Google Archive

Altering the deal: why Tony Fadell left Nest – and Alphabet

Last Friday's news that Nest CEO Tony Fadell would be leaving the company he founded with Matt Rogers and stepping into an "advisory" role seemed like the culmination of months of stories about Nest’s demanding culture - particularly the frank displeasure of former Dropcam CEO Greg Duffy, who openly regretted selling his company to Nest. These reports have largely focused on Fadell, whose management style has been polarizing. But another dynamic playing out may have been even more important, according to interviews with insiders: Google's restructuring into Alphabet last year, which placed new financial pressures on Nest to perform that some say limited its ability to innovate.

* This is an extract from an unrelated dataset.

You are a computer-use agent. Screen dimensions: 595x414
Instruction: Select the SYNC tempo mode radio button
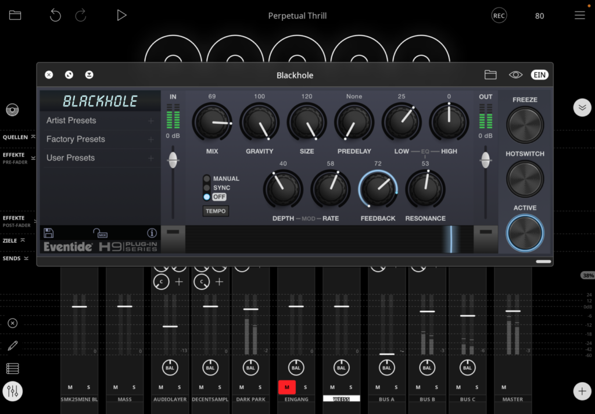click(207, 188)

I've never really been able to form an opinion on Nest's products - they seem kind of interesting, but I just don't see myself paying that much for a thermostat or a fire alarm.

Police are filing warrants for Android’s vast store of location data

It's not clear whether either of the public warrants were filled. No Google-based evidence was presented in Graham's trial, and the other suspect plead guilty before a full case could be presented. Still, there's no evidence of a legal challenge to either warrant. There's also reason to think the investigators' legal tactic would have been successful, since Google's policy is to comply with lawful warrants for location data. While the warrants are still rare, police appear to be catching on to the powerful new tactic, which allows them to collect a wealth of information on the movements and activities of Android users, available as soon as there's probable cause to search.

Odd that this is news to anyone - and especially odd that police are seemingly only now catching on to this. I, myself, find this a fun and useful feature - especially while travelling - and since you can turn it off completely, I personally have little trouble with it, and I have fully considered the pros and cons of using this feature. That being said - the average user won't know a lot about this feature and won't weigh the options, leaving them exposed to potential warrants.

I wonder if there's a way Google could ever set this up in a way that doesn't potentially expose the data to police, much like end-to-end encryption does for instant messaging, while the data still remains useful for targeted advertising (Google's bread and butter). Would it be possible to develop a system where only computers have access to the data for targeted advertising, without human intervention? Fully automated and closed?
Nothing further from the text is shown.